The richest irony of all this is that like you, Mr. Will, I am a denim abstainer. I too own only one pair of jeans, which I have worn only a handful of times, all out on hiking trips where the rugged fabric actually served a function. I don't like the feel of denim; I don't like the fit of most jeans; I don't like the microspaces that most jeans consider "pockets."

And you know what? Nobody gives me shit about it, and nobody has ever launched your style of blistering jeremiad at the non-denim heathens. At least, nobody has cared since high school. If your acquaintances are stuck in the "arrested adolescence" you decry, and goad you for not following the denim trend, get adult friends.

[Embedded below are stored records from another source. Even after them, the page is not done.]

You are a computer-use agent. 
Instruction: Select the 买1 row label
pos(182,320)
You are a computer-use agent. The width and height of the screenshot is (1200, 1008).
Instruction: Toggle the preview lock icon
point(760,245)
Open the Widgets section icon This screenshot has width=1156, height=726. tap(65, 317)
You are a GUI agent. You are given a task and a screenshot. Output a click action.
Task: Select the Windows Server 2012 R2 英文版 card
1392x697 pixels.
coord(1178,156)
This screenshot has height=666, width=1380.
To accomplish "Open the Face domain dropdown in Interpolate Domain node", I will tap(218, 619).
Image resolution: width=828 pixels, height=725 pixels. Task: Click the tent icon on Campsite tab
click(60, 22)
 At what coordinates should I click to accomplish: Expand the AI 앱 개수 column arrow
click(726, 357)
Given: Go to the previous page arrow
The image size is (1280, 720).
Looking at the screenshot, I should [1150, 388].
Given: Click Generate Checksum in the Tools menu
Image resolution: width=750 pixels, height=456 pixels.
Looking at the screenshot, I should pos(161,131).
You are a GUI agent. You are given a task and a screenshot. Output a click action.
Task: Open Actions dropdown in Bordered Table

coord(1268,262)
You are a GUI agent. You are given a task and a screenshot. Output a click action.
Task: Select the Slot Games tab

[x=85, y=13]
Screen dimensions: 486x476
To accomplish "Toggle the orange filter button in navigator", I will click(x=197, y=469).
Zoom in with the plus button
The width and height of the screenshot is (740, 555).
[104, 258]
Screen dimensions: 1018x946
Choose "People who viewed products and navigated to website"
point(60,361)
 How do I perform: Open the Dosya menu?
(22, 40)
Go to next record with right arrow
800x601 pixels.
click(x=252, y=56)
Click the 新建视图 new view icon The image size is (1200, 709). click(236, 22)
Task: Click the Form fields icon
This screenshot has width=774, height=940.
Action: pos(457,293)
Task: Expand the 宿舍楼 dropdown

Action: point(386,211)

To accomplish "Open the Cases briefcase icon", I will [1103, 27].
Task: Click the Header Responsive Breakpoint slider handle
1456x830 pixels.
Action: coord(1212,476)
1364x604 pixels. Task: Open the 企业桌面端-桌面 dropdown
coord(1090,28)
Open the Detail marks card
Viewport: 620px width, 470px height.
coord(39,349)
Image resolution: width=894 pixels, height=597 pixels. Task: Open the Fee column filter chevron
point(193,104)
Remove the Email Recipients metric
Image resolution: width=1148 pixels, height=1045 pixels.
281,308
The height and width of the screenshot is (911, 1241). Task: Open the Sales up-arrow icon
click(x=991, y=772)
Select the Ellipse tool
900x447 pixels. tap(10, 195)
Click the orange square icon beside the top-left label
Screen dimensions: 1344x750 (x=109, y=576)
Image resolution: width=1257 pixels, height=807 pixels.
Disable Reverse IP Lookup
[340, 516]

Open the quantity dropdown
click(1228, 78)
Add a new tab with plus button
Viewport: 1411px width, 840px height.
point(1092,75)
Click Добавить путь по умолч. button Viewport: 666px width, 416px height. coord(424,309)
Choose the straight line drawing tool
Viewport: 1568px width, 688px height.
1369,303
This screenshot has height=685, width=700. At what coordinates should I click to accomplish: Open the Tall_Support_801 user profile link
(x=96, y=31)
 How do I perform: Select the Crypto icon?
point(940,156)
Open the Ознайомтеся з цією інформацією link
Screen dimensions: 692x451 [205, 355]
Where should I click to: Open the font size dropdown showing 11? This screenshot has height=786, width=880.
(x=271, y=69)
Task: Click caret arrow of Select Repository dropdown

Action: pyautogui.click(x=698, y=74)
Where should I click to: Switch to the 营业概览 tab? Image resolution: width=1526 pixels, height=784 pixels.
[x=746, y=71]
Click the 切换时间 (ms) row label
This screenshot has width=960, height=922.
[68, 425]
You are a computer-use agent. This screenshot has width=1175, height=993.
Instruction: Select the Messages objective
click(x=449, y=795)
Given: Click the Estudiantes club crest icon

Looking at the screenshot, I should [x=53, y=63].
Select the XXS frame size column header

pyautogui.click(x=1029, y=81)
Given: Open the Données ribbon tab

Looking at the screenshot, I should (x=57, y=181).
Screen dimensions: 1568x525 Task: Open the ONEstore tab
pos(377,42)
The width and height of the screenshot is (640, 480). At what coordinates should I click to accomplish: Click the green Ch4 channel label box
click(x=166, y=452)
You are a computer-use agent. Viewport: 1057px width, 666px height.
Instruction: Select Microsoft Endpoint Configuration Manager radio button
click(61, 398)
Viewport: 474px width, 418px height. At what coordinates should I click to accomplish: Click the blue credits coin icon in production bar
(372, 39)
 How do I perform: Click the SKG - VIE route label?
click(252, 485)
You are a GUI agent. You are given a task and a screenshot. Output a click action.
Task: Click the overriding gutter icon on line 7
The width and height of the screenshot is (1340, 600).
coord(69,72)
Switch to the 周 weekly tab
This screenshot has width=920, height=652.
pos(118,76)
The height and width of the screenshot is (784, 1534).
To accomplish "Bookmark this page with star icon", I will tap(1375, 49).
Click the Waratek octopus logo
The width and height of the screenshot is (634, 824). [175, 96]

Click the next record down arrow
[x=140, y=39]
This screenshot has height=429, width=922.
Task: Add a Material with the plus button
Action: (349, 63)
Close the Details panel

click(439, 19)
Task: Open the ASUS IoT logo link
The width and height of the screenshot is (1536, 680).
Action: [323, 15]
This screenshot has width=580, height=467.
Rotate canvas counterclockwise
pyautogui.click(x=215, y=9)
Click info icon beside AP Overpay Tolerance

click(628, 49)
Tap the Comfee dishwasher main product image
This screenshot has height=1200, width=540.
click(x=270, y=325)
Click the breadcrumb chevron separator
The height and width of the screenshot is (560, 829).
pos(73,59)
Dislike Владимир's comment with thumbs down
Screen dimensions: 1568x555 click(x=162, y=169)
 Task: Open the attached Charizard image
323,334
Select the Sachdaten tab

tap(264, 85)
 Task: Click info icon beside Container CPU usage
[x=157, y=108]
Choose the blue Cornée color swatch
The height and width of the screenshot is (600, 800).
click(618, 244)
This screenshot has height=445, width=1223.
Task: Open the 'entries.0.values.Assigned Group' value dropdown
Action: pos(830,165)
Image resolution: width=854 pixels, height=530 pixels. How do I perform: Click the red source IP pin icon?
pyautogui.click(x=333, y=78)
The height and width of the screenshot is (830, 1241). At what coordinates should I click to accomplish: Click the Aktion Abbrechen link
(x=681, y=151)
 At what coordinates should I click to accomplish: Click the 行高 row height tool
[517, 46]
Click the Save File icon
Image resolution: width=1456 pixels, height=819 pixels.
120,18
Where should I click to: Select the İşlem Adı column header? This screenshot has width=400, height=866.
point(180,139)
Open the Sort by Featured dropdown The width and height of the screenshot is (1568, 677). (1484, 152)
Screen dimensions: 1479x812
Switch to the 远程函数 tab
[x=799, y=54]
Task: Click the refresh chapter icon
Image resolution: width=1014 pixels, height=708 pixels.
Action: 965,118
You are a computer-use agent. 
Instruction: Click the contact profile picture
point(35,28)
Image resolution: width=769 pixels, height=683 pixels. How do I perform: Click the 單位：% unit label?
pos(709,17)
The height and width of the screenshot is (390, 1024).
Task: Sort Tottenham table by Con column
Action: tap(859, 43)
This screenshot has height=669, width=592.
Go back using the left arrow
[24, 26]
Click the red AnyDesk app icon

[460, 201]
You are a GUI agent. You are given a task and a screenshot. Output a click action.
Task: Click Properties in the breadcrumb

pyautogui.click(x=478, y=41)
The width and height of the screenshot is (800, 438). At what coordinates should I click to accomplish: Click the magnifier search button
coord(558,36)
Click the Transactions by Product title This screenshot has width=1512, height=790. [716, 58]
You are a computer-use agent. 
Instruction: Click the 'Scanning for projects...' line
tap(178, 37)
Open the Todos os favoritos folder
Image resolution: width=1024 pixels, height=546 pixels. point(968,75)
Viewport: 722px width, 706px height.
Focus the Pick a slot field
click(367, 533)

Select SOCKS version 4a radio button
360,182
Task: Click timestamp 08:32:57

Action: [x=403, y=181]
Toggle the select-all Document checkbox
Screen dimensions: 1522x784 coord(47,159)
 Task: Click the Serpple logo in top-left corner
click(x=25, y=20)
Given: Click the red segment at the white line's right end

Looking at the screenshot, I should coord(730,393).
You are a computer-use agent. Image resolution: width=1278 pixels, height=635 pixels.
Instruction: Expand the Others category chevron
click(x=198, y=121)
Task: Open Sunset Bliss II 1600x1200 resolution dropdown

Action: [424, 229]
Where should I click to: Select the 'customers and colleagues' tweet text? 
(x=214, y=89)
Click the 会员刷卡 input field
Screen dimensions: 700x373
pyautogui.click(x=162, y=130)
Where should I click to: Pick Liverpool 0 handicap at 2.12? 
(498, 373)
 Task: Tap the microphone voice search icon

You urge people to discover "the elitist assertion that there is good and bad taste." Let me go you one better: Learn to accept that there are some things that exist in a broad plateau in between "good" and "bad." If jeans aren't "good" taste -- and they're not; nobody is praised for wearing them -- it's because they're simply neutral: a default that people can wear without provoking judgment calls.

At least from the rational.

But hey, to paraphrase someone witty enough to be published in a syndicated column, seventy-five percent of American "conservatives" -- those with irrational sociopolitical neuroses -- are older than 18 and nevertheless are allowed to vote.

Go wipe the froth from your mouth, Mr. Will. My jeanless ass* has some video games to enjoy.

Yours in cotton-poly blends,


* Considering the amount of venom he has spewed on the subject of what covers American asses, I think I'm going to have to write George Will off as a victim of Tush Derangement Syndrome[*].

Edited to add: Not to break the mood, but keep in mind that the same people backing George Will's jeans jihad are the ones who defended -- and still defend -- the Bush administration for literally sanctioning torture. The fact that this movement has not been removed from polite political conversation -- much less the fact that those involved have so far eluded prison -- is a continuing embarrassment on the United States.